Report only the number of lines that contain the string "will" in the records below.

*** Block opens ***

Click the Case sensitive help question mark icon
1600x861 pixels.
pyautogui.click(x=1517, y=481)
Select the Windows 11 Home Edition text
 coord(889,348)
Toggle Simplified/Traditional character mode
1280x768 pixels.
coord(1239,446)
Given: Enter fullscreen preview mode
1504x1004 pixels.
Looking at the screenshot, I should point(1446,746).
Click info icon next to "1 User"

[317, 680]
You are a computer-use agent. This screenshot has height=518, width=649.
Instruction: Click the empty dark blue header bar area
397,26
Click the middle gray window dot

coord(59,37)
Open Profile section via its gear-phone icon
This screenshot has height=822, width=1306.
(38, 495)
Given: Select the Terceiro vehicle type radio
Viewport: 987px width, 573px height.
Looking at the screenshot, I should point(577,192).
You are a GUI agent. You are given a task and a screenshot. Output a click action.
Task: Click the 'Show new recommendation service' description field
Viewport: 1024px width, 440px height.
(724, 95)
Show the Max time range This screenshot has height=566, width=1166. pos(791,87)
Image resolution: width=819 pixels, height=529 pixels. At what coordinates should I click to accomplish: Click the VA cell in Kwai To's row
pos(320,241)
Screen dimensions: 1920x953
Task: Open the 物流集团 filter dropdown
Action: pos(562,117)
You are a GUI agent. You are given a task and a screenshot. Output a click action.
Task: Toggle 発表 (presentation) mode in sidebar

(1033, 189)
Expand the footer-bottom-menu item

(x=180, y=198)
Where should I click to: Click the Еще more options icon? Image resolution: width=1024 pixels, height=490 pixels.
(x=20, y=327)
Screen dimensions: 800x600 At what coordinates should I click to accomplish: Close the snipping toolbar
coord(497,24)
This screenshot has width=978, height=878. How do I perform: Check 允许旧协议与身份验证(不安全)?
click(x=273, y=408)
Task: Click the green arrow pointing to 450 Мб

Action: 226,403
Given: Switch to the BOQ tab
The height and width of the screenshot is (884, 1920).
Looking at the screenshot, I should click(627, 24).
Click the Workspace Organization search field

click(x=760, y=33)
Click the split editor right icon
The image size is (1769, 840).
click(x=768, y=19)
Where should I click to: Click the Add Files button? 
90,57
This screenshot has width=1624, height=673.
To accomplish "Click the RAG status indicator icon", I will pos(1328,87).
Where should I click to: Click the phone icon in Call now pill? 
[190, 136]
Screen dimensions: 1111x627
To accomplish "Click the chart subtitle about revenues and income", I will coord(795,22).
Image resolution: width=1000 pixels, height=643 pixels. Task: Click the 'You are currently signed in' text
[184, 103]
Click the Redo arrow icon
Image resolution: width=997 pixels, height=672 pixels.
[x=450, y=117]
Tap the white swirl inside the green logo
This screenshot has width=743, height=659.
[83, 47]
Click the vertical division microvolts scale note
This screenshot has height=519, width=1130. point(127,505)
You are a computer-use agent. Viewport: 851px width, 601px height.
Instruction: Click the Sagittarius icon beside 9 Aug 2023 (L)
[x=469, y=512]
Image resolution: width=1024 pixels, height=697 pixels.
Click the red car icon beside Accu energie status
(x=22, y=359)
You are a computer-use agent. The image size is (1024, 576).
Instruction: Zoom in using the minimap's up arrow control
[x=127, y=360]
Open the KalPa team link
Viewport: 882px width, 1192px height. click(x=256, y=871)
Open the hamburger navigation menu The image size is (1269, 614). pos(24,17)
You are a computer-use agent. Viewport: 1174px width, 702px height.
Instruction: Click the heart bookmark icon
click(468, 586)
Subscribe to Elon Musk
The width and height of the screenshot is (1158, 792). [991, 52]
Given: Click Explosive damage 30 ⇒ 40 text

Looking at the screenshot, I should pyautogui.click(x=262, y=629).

*** Block closes ***

YOUR SOLUTION: 2